– Твоя мать умерла внезапно, – рассказывал уже в Париже немного повзрослевшей Долорес отец. – Она никогда не болела, была полна сил, энергии, идей. Она больше всего на свете стремилась перебраться во Францию! Мы как художники взяли в Барселоне все, что могли взять. Но нам хотелось развиваться, учиться, идти вперед. В Каталонии хорошо рождаться, впитывать в себя жгучее солнце, дышать соленым морским воздухом; запоминать, какими яркими могут быть краски. Но потом из наших мест надо уезжать. Только в Париже талант может проявить себя, показать, на что он способен. Врач сказал, что у Мерседес остановилось сердце. Не могу поверить, твоя мать никогда не жаловалась даже на легкое недомогание. После ее смерти делать на родине мне стало совсем нечего. Каждый пляж напоминал мне Мерседес, каждые улица и кафе…
Можно поменять все в своей жизни. Ходить по другим улицам, сидеть в других кафе, ставить мольберты на других пляжах.
Но только, должно быть, все равно от себя не убежишь. И от своей боли.

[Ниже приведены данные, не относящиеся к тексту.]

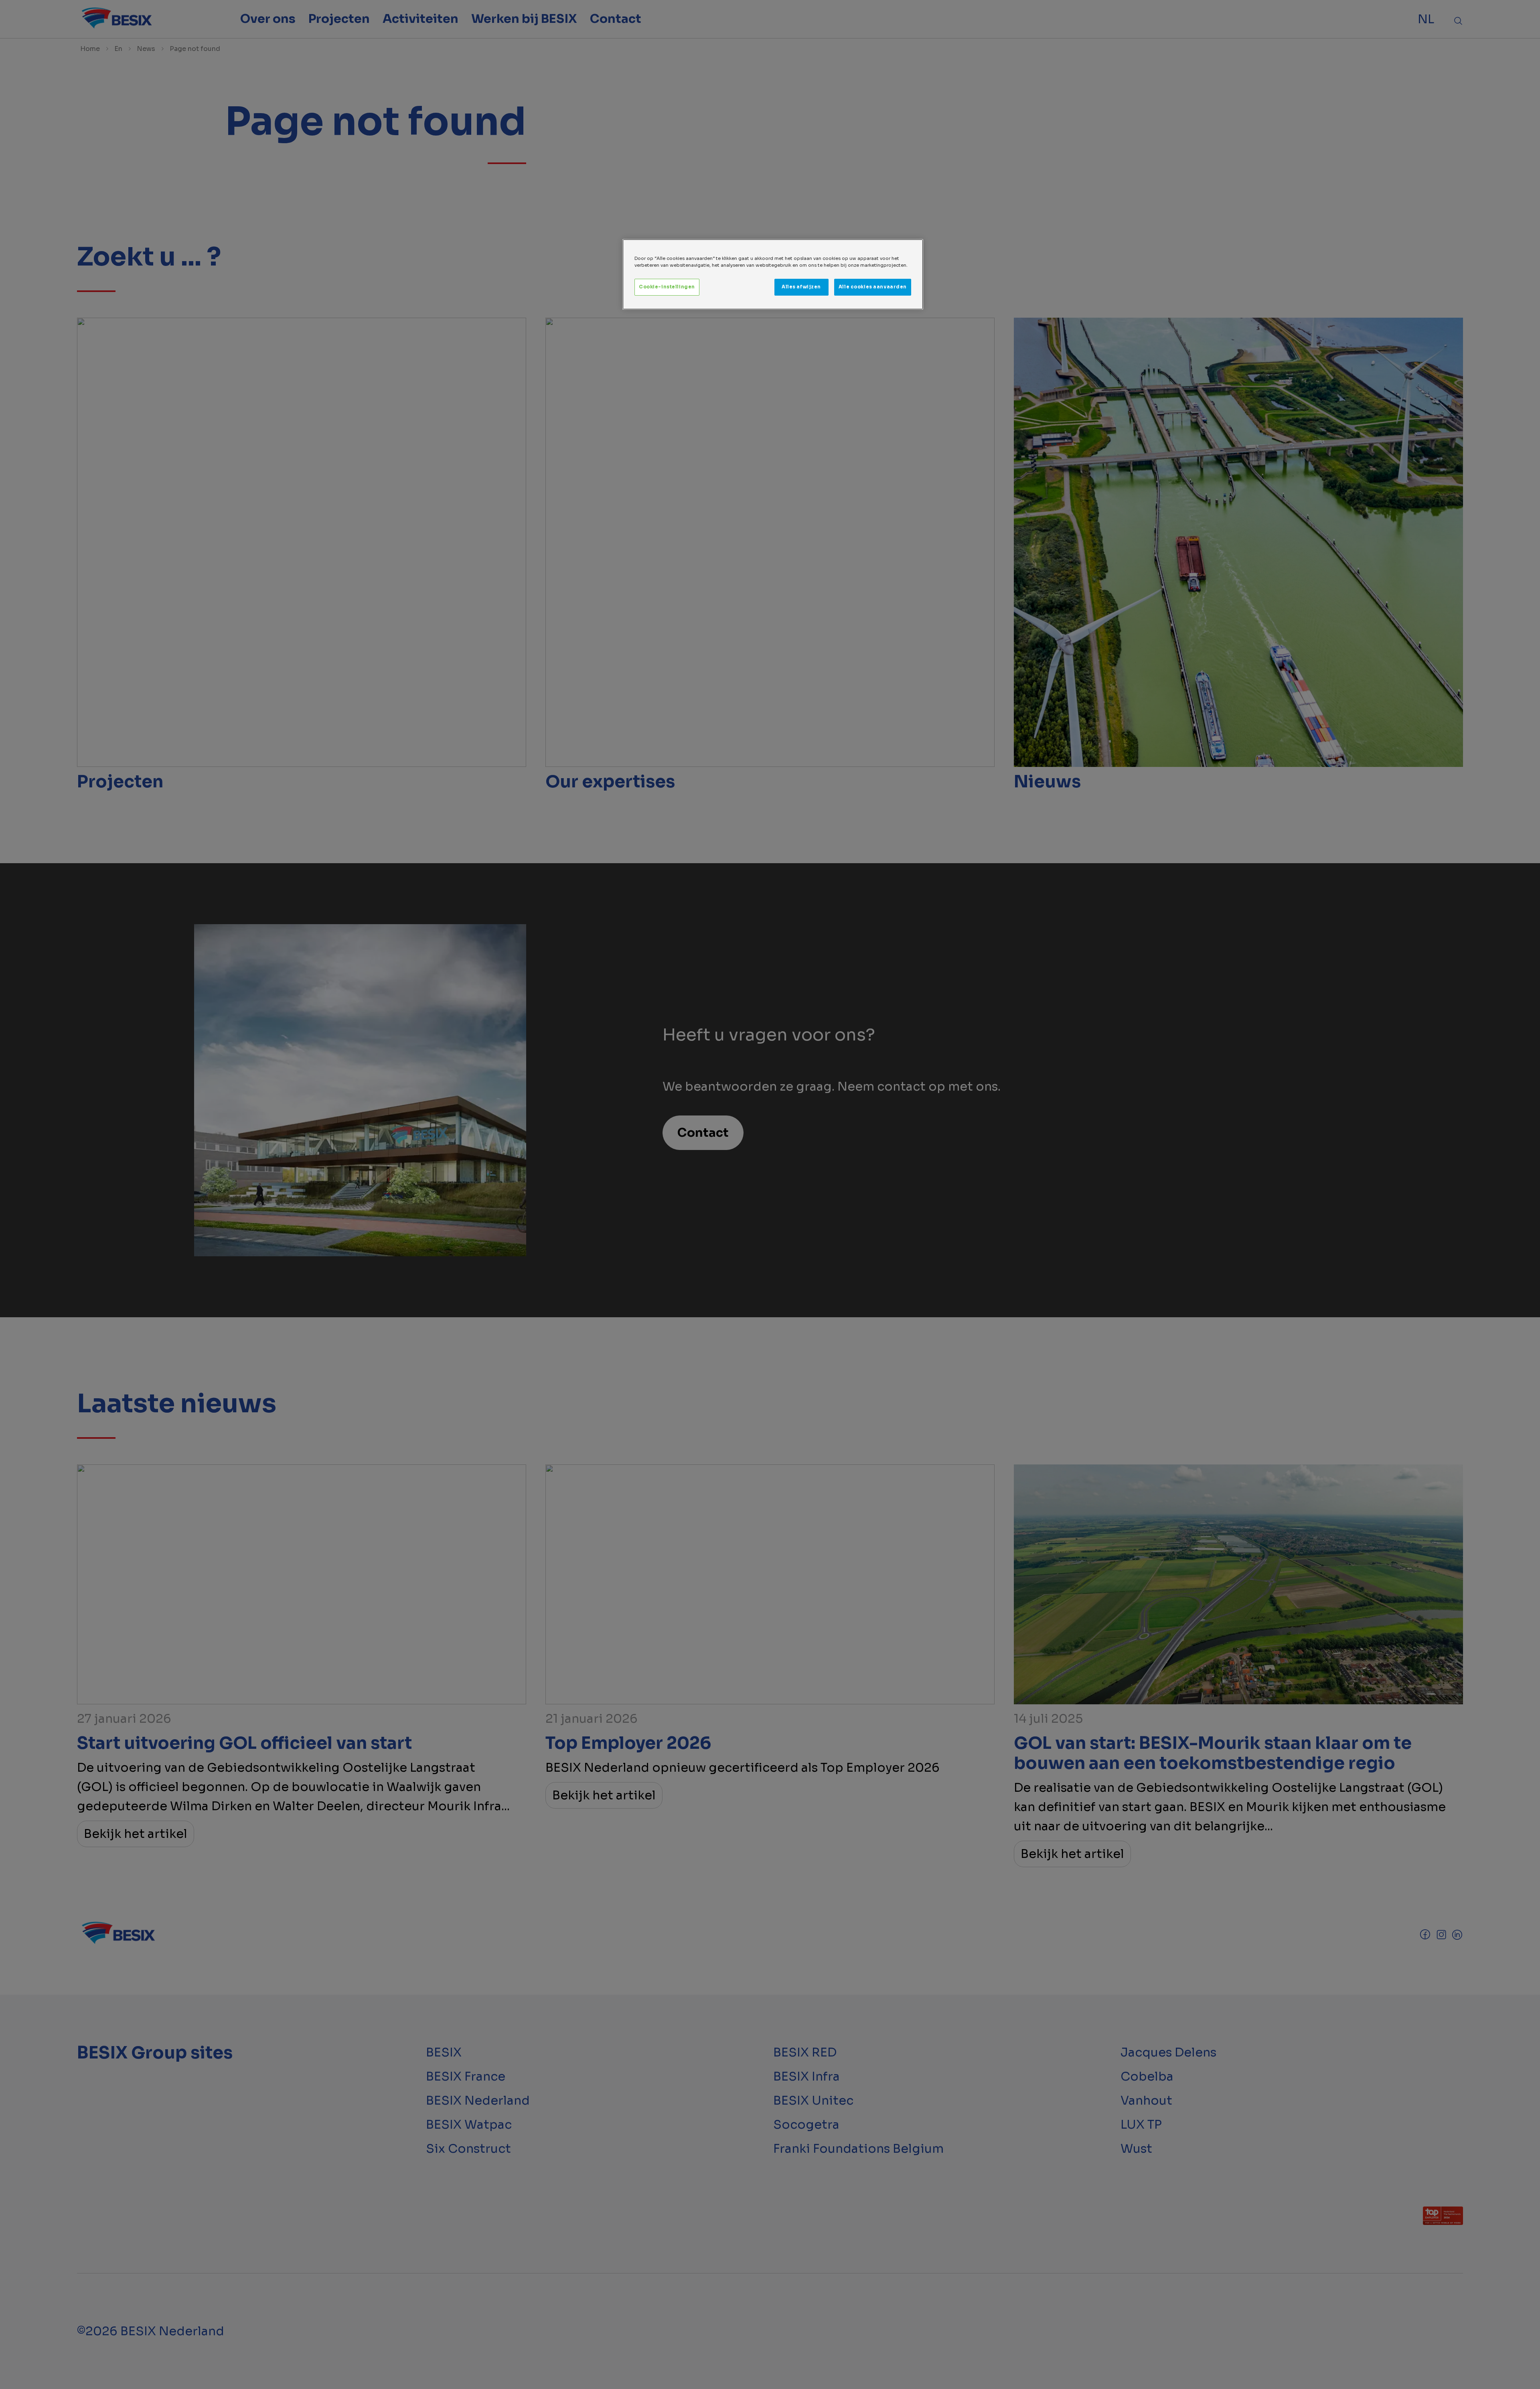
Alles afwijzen (801, 287)
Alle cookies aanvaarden (873, 287)
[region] (772, 274)
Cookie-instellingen (667, 287)
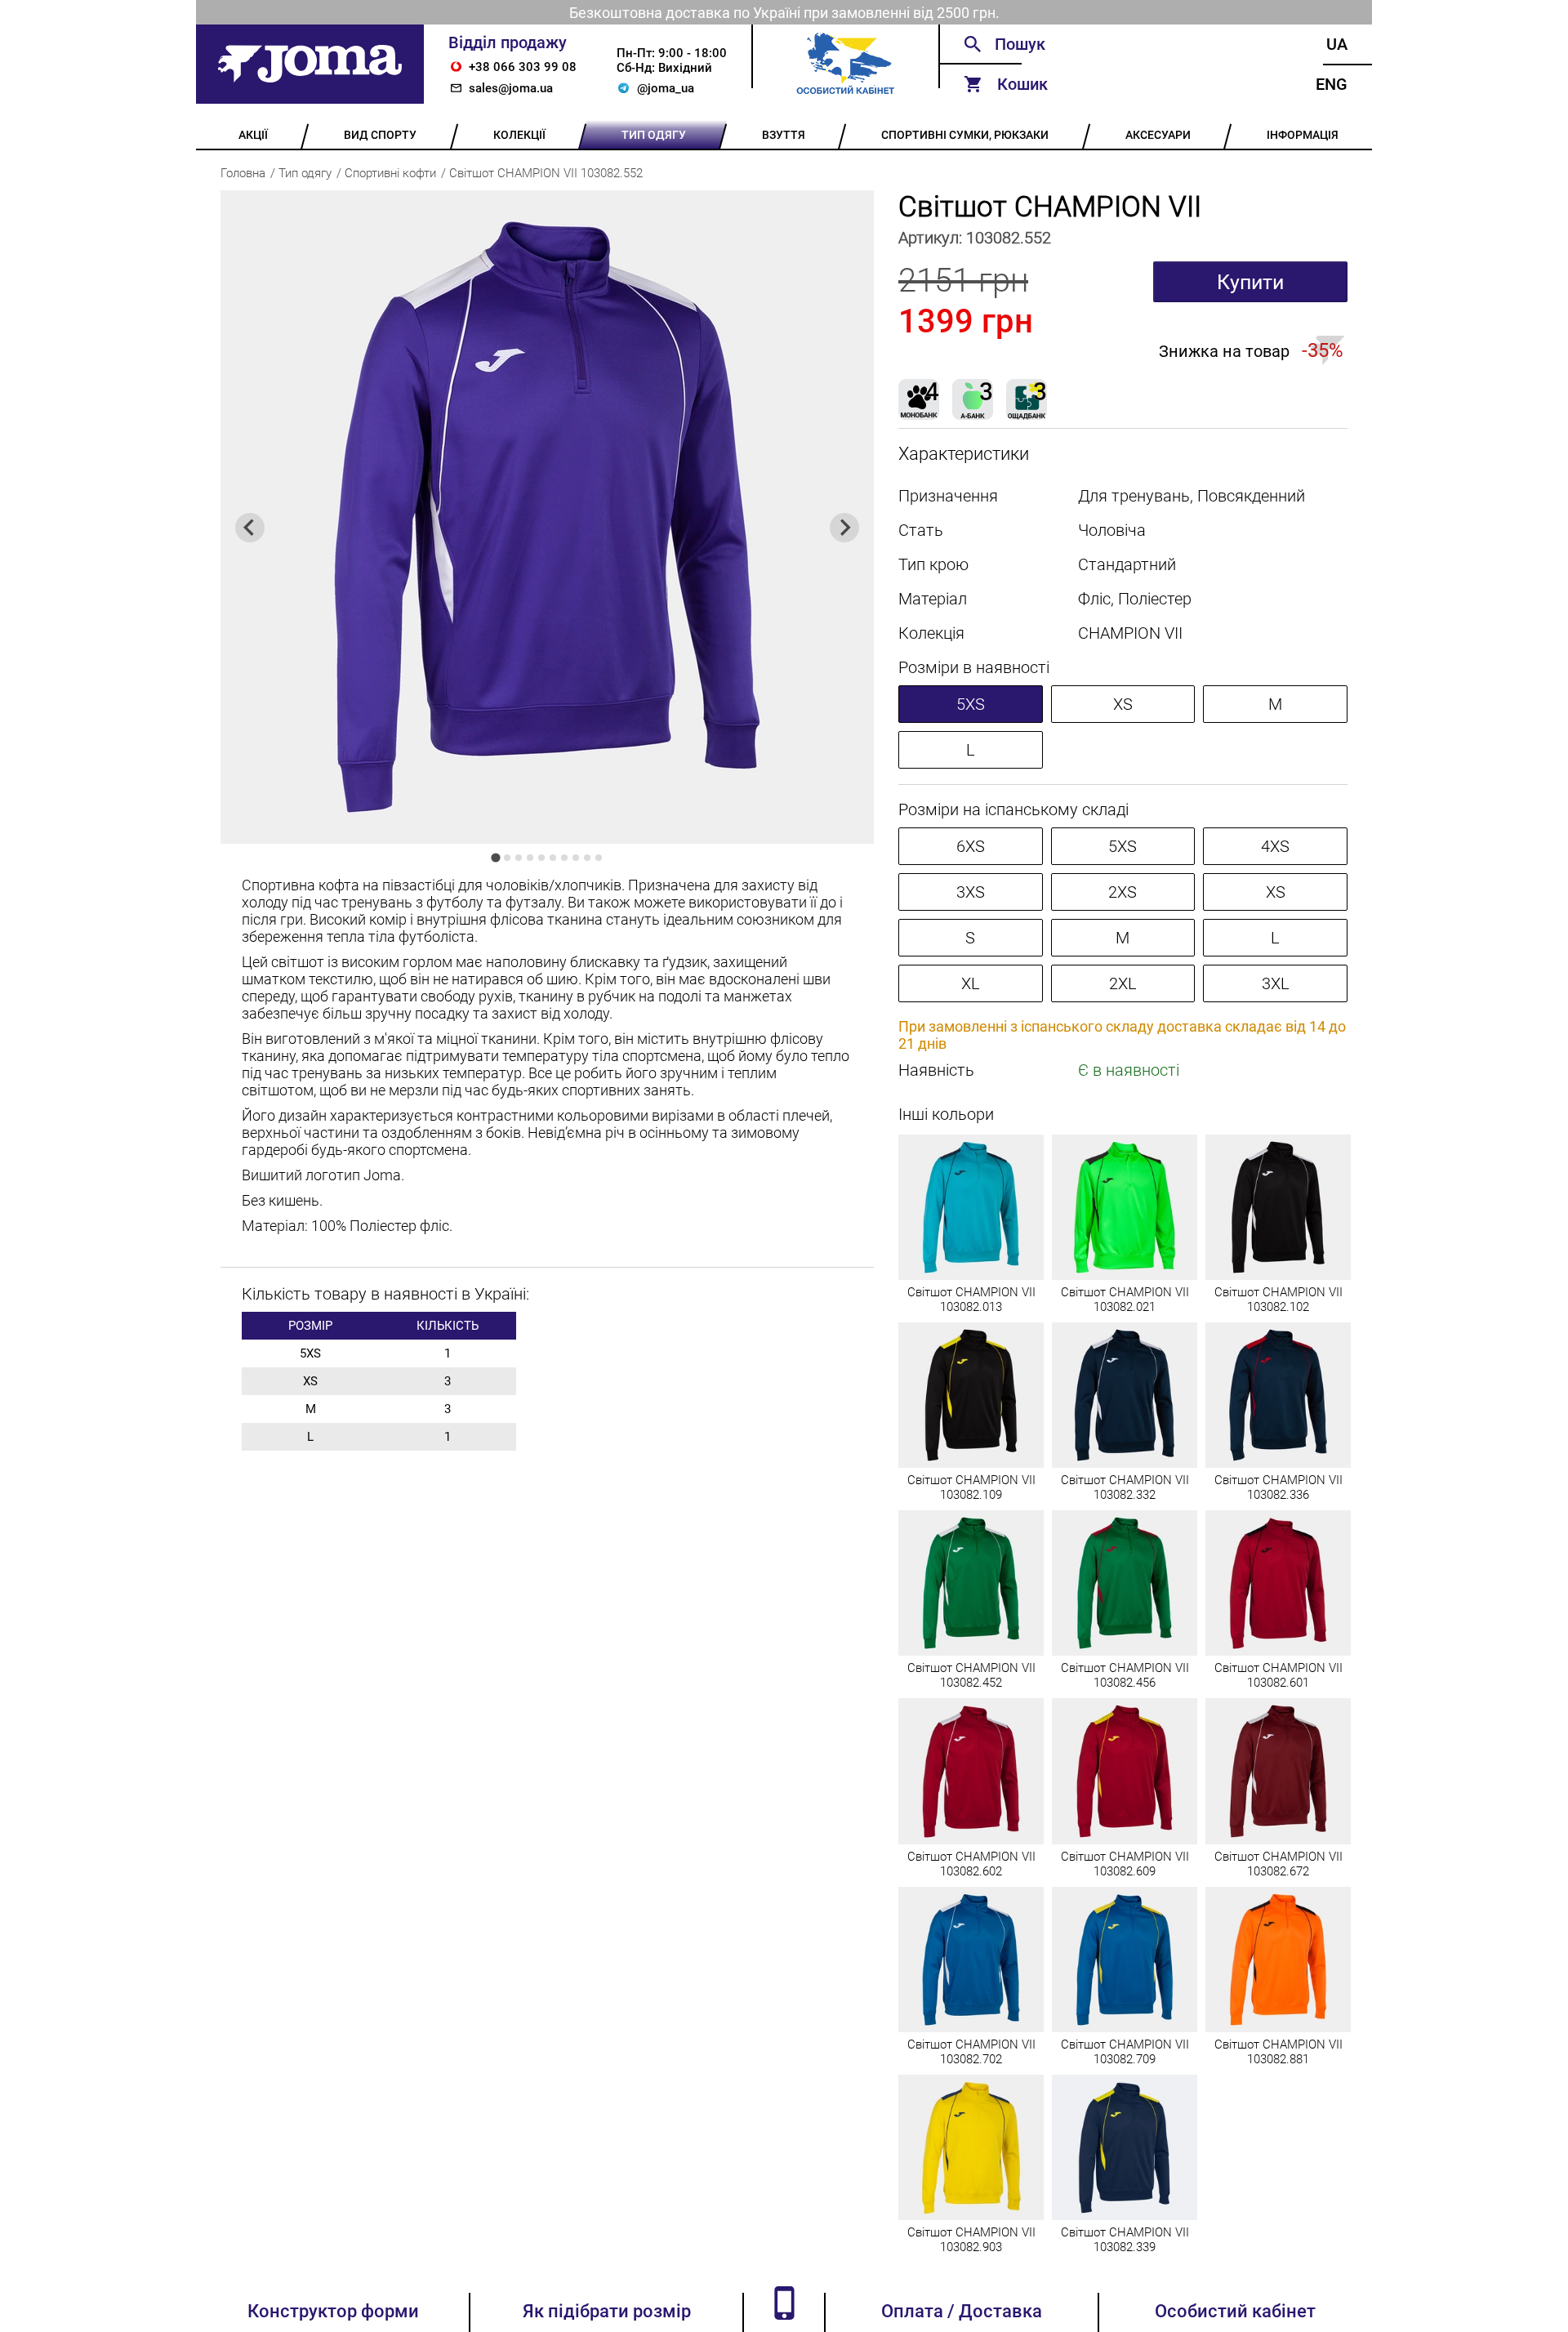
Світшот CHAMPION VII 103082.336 (1278, 1487)
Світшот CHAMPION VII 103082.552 (546, 173)
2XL (1123, 983)
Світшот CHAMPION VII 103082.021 (1125, 1299)
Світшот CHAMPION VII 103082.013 (971, 1299)
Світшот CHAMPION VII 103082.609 (1125, 1864)
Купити (1250, 282)
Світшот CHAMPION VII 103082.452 (971, 1675)
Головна (242, 173)
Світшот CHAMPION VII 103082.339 (1125, 2239)
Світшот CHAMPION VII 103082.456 (1125, 1675)
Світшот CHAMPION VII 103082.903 (971, 2239)
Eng (1332, 84)
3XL (1276, 983)
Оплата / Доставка (961, 2311)
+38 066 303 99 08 (523, 67)
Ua (1337, 44)
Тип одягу (305, 173)
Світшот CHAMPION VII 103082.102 (1278, 1299)
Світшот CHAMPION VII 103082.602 (971, 1864)
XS (1123, 704)
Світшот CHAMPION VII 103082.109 (971, 1487)
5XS (970, 704)
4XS (1275, 846)
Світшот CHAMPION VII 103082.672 (1278, 1864)
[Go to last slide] (250, 527)
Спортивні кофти (390, 173)
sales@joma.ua (511, 88)
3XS (970, 892)
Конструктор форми (333, 2311)
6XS (970, 846)
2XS (1122, 892)
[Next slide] (844, 527)
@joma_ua (665, 88)
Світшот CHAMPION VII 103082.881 (1278, 2052)
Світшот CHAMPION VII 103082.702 (971, 2052)
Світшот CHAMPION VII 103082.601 (1278, 1675)
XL (970, 983)
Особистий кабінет (1235, 2311)
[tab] (495, 857)
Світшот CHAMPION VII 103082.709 (1125, 2052)
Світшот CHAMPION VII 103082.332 (1125, 1487)
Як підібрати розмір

«Насколько я помню, после переезда дела у отца пошли на лад, – вспоминала Долорес, закрашивая темно-красной краской большое пространство холста, уже позволяющего угадать очертания натюрморта: желтые яблоки и кувшин с водой. – Работы Диего Гонсалеса скоро стали модными. Сначала мы снимали мастерскую здесь, в «Улье», однако очень быстро доходы позволили перебраться в центр, на рю Буасси д'Англе, что в двух шагах от площади Согласия. Отец работал как одержимый. Его картины в манере импрессионистов завораживали; он сумел взять все самое яркое из их техники: цвета, сюжеты, настроение… Папин агент начал подписывать один договор за другим. Лучшие галереи Парижа, Вены, Берлина хотели продавать Гонсалеса. Особенно бурно отец отмечал свой успех за океаном. Он так увлекся, что не смог написать тех работ, которые заказали галереи в Нью-Йорке. С этого ужасного хмельного загула и началось наше падение. Скоро еще и импрессионизм наскучил публике, а по-другому рисовать отец не умел. От непонимания, конечно, надо пить вино, с утра до вечера! Теперь, когда началась война и Париж оккупирован, стало совсем туго. Если нет хлеба, картины никого не интересуют. Я рисую за такие гроши, что их едва хватает на еду, и…»
Она повернула голову на открывшуюся с истошным скрипом дверь и вопросительно вскинула брови.
Из большого окна мастерской лились лучи солнца. Облачка золотистой пыли окутывали возникшую на пороге невысокую фигуру старика; лысого, морщинистого; впрочем, с несвойственными его возрасту порывистыми движениями.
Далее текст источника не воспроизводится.